# Salmon Jerky



## cmayna (Apr 29, 2021)

It’s been a couple years since I did some Salmon Jerky, so thought today would be THAT day to make up for lost time and help reduce some of last season's inventory to make room for this year's catch.  Of course could not do it without the help of  the Big Chief and dehydrator.

Sliced up some filets and tails. Brined for 3.5 hours in a dry 4/1 sugar/salt ratio.








Rinsed and room drying for a couple hours







Smoked in the Big Chief for 2 hours using large Alder chunks  at 135 & 145  degrees and yes, being governed by a Auber PID controller.  Also the Big Chief has an adjustable 1000w element, replacing the stock 500w element.






Two hours later, moved the pieces over to my dehydrator that finished the job running at 160f for 4 hours.













Wife loves this batch so much, she's considering renewing our marriage agreement?  Huh?    Actually most of this will go on our next fishing trip on Mother's Day.   Already planning to do another batch in a couple weeks.


----------



## thirdeye (Apr 29, 2021)

Whoa, nice job all the way around.  I've never seen any kind of upgrade or controller on a Big Chief.  Please share any info, as the BC and LC have been my go-to fish smokers since the '70's.


----------



## GaryHibbert (Apr 29, 2021)

That sure does look good, Craig.  I do like salmon jerky.
Gary


----------



## BGKYSmoker (Apr 30, 2021)

Nice looking salmon jerky.
I use the same auber pid on my TSM smoker, works great.
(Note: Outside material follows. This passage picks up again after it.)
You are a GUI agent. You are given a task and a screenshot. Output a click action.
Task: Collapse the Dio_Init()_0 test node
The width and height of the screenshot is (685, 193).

My first smoker way way way back (when dinosaurs still roamed) was a little chief. I kept it all these years and gave it to my son. Got it back in 1973


----------



## cmayna (Apr 30, 2021)

Thanks everyone.   If you do a search, using my name and "big chief"  you will find previous posts.   Here's one with a couple pics.   Yes, it also has a AMNTS mod, but yesterday it was not used.  Back to old school I went.





__





						Mr Big Chief back in action w/Salmon
					

Yeah, The masterbuilt MES40 is a nice smoker in all but ever since I got it, I've really missed using my two Big Chiefs until yesterday.  Our fishing buddy ran out of Salmon snacks and gave me one of his fish to turn into more "oh my goodness"  Slicing up some future jerky and chunks which...




					www.smokingmeatforums.com
				




Will vacuum seal the jerky up today plus go and pick which pieces from the freezers will be next jerky batch.


----------